Reading about the level of the KGB’s surveillance and their techniques, I couldn’t help but think of Eleanor. She had told me about the instructions Kim had given her for leaving the country, the signals that she had to chalk on the wall of the alley near her apartment. At the time, it sounded like Boy Scout stuff to me, not the way to plan one’s future, but reading this report, it appears that it was standard KGB procedure. Is she followed by some invisible person every time she steps foot outside their flat? I assume so. That being the case, does she know, and does she perform her own version of ‘dry-cleaning’3 to lose her tail? Surely Philby must be aware of his constant shadows, but how much does he share with her about the realities of their new life? Despite myself, I hope for Eleanor’s sake that being back with him has lived up to her expectations. I can only imagine what it must be like, the questions she must be asking, the doubts she must suppress every time she looks into the face of the man she once t
rusted implicitly.

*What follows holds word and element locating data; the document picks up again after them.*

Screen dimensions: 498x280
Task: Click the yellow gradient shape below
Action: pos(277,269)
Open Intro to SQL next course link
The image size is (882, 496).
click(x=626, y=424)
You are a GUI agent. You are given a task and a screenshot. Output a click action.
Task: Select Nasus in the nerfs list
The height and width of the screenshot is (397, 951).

I hope she finds some way of letting me know how she’s getting on.
I think of her when I step outside my front door, knowing that our people are out there, somewhere, watching me – and perhaps theirs too? Was it me they were following in Dorset, or R? The thought of them is with me constantly; I feel their breath on my spine.
Sunday, 13 th October
I woke to the first frost, early this year. I walked around the corner to buy the newspaper and read it over hot chocolate in the brasserie. Jean Cocteau and Edith Piaf both died the day before yesterday: the poet and the little sparrow.
R has gone. Our relationship sometimes seems like one long chain of farewells. Is it a chain made of paper or of metal? We met yesterday for lunch, then after a spot of window-shopping (was R performing his own subtle version of surveillance evasion, I wonder?) caught a bus to Richmond Park. He had brought a kite and we ran around for hours before it became permanently entwined in a tree, much to our amusement. On the way home, we stopped at a small restaurant in Barnes that we’d never heard of, nor ever seen before. The food was excellent. We ate coq au vin and drank a bottle of red wine. Although these times happen far too rarely, there will be a hole in my life when he’s gone.

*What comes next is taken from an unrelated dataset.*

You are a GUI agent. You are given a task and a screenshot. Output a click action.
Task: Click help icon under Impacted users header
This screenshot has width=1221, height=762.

Over an excellent pear tart, he took my hands in his and said that he was determined to sort out the situation. ‘Please take care,’ I entreated him.

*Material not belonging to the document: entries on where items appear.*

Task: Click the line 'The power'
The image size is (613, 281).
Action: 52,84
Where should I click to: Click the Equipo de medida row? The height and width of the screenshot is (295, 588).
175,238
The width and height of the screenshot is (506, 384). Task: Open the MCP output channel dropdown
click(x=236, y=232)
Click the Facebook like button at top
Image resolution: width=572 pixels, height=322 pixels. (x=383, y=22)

He smiled. ‘Of course. Don’t worry about me. Promise me you’ll be careful too, and when I get back, we’ll …’
He leant forward to kiss me. We’ll what, I wonder? I still don’t know what I want. I would love to be with him more, but the Firm means a great deal to me. For ten years now, it has been my family, my friend and my life.
When R left early this morning, to get his bag and go to the airport, I didn’t ask when he would be back.
Sunday, 20th October
Weekends are lonely places without R. I wanted to go up to Cambridge to see Helena, but she called on Friday to say that Lionel has the lethal combination of flu and a book deadline and has quarantined the house. She sounded exasperated. We talked again about going to Kenya together. She won’t be able to go until L’s book is finished, but that should be within the next month or two. Maybe then he'll agree on a wedding date? This damn book’s been an excuse for perpetual delay.